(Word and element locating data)
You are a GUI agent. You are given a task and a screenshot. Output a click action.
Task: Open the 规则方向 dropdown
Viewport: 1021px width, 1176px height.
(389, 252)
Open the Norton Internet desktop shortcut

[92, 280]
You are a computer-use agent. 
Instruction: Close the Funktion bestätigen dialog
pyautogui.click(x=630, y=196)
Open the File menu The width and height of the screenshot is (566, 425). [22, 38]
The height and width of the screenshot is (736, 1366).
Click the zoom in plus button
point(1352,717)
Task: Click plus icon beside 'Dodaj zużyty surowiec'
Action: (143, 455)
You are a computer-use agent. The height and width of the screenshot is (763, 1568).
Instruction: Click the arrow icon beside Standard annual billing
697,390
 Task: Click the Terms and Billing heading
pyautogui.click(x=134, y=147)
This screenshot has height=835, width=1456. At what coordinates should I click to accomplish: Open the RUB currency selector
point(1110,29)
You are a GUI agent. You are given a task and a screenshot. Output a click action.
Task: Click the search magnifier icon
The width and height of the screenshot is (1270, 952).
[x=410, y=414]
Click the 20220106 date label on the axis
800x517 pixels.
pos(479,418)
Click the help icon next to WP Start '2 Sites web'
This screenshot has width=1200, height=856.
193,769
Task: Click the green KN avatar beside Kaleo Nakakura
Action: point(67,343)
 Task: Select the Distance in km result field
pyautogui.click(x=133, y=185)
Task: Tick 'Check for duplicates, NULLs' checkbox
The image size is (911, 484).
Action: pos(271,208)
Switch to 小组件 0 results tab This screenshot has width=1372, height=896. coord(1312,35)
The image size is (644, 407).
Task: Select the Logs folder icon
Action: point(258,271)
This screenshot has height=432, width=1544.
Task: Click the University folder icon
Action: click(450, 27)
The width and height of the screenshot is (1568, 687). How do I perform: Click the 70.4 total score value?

— WHAT IS NEEDED —
Copy the listing verbatim, beginning at the line that contains "This screenshot has height=835, width=1456." and continuing through the end of the listing.

— WRITTEN ANSWER —
This screenshot has height=835, width=1456. At what coordinates should I click to accomplish: Open the RUB currency selector
point(1110,29)
You are a GUI agent. You are given a task and a screenshot. Output a click action.
Task: Click the search magnifier icon
The width and height of the screenshot is (1270, 952).
[x=410, y=414]
Click the 20220106 date label on the axis
800x517 pixels.
pos(479,418)
Click the help icon next to WP Start '2 Sites web'
This screenshot has width=1200, height=856.
193,769
Task: Click the green KN avatar beside Kaleo Nakakura
Action: point(67,343)
 Task: Select the Distance in km result field
pyautogui.click(x=133, y=185)
Task: Tick 'Check for duplicates, NULLs' checkbox
The image size is (911, 484).
Action: pos(271,208)
Switch to 小组件 0 results tab This screenshot has width=1372, height=896. coord(1312,35)
The image size is (644, 407).
Task: Select the Logs folder icon
Action: point(258,271)
This screenshot has height=432, width=1544.
Task: Click the University folder icon
Action: click(450, 27)
The width and height of the screenshot is (1568, 687). How do I perform: Click the 70.4 total score value?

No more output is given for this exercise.